§ TASK TO CARRY OUT: Reproduce the lines below exactly, starting at the one containing "Where should I click to: Open" and stopping at the final line.

TASK INPUTS START

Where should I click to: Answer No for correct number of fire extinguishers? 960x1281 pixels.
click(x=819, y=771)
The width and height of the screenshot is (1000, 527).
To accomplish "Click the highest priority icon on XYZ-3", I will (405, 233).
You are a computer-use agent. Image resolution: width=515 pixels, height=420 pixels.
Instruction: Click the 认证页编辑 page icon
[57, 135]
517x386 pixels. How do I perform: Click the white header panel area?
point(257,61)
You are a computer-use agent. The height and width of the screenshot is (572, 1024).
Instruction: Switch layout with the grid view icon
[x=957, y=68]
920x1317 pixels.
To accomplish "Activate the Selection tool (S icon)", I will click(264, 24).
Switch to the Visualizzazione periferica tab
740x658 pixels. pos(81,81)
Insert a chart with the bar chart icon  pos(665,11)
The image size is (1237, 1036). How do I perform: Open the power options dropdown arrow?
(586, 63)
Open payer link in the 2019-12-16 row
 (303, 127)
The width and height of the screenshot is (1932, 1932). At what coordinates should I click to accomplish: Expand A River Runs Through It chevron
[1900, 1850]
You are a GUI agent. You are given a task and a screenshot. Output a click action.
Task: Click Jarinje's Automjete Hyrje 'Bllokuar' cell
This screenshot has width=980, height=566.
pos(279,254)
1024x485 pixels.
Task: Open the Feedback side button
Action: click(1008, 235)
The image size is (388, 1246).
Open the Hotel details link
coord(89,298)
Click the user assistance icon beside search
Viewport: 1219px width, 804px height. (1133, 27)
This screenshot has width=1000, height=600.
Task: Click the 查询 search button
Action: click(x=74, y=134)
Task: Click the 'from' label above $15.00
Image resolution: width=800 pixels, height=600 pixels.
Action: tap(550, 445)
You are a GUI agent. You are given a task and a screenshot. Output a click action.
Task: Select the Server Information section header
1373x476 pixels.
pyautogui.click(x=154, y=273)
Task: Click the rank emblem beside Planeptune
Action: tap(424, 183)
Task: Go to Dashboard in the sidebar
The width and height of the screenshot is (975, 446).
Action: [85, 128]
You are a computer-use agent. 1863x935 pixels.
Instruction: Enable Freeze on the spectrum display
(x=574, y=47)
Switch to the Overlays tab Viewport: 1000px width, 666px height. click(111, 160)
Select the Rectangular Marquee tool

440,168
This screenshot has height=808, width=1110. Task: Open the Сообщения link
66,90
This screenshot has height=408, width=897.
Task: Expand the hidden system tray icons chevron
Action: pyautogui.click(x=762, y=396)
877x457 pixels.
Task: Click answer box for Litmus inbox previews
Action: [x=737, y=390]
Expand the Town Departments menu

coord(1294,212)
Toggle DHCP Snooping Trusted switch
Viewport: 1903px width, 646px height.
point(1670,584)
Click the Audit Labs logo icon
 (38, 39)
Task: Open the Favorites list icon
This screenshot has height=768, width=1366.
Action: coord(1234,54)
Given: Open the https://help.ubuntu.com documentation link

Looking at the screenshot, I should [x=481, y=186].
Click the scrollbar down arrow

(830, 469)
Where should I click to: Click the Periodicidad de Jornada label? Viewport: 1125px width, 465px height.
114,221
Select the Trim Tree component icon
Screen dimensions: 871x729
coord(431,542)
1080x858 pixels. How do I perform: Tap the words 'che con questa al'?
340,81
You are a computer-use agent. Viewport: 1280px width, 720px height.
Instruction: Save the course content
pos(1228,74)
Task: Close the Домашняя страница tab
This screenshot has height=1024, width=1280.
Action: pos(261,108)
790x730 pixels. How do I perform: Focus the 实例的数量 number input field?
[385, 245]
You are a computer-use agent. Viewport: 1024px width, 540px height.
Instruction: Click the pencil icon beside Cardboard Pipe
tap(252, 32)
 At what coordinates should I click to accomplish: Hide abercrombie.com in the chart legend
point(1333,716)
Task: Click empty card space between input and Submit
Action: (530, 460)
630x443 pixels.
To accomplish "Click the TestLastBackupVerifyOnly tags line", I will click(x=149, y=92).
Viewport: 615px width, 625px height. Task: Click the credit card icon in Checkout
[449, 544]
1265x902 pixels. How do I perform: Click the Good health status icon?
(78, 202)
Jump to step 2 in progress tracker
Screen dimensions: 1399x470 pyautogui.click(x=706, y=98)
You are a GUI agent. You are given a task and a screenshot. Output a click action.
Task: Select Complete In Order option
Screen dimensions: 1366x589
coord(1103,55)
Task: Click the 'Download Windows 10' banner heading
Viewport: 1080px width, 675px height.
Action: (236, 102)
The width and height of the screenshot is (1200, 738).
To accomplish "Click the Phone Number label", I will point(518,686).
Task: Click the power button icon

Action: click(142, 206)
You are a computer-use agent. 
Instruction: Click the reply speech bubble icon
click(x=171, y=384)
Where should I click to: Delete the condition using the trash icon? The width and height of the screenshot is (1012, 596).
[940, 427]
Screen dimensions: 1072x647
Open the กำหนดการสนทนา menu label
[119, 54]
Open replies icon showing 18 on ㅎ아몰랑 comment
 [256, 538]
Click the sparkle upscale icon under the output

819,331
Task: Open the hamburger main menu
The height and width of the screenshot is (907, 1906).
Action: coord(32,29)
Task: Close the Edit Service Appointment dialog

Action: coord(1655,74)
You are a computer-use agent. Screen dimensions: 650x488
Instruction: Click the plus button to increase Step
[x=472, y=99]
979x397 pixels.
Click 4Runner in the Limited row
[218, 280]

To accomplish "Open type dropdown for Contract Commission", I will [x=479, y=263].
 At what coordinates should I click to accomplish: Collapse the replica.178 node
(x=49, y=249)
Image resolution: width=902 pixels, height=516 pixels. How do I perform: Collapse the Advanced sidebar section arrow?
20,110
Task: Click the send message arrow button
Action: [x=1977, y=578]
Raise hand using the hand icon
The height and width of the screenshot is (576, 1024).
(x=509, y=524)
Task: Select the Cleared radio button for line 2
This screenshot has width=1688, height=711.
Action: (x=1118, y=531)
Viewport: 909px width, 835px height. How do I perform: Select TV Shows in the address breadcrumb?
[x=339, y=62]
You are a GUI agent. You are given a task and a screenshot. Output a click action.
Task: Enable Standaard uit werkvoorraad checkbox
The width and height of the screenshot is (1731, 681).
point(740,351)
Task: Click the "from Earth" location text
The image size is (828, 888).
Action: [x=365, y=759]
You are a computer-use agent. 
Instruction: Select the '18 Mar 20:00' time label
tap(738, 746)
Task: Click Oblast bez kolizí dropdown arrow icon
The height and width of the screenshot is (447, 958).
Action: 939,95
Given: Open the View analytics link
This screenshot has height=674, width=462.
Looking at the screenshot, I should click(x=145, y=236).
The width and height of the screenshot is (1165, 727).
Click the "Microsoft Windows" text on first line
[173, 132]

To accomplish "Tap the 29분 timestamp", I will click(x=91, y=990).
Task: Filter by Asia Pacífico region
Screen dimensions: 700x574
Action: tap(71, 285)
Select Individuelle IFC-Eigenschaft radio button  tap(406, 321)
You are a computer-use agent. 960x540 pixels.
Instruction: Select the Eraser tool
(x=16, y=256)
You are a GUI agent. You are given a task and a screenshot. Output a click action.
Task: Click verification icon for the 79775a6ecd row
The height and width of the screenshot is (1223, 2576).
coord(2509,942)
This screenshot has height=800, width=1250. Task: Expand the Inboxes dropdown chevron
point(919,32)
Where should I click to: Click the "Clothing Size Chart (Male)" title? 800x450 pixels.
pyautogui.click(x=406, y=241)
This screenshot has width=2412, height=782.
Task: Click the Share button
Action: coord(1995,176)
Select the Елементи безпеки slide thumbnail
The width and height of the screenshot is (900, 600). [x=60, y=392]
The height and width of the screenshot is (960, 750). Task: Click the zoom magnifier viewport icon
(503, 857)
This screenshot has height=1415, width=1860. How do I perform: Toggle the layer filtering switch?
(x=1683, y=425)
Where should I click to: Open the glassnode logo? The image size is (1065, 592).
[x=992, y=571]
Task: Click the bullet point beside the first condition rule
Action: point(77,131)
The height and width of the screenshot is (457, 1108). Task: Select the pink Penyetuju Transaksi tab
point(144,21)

TASK INPUTS END

§ SOLUTION TO THIS EXERCISE:
Where should I click to: Open the glassnode logo? The image size is (1065, 592).
[x=992, y=571]
Task: Click the bullet point beside the first condition rule
Action: point(77,131)
The height and width of the screenshot is (457, 1108). Task: Select the pink Penyetuju Transaksi tab
point(144,21)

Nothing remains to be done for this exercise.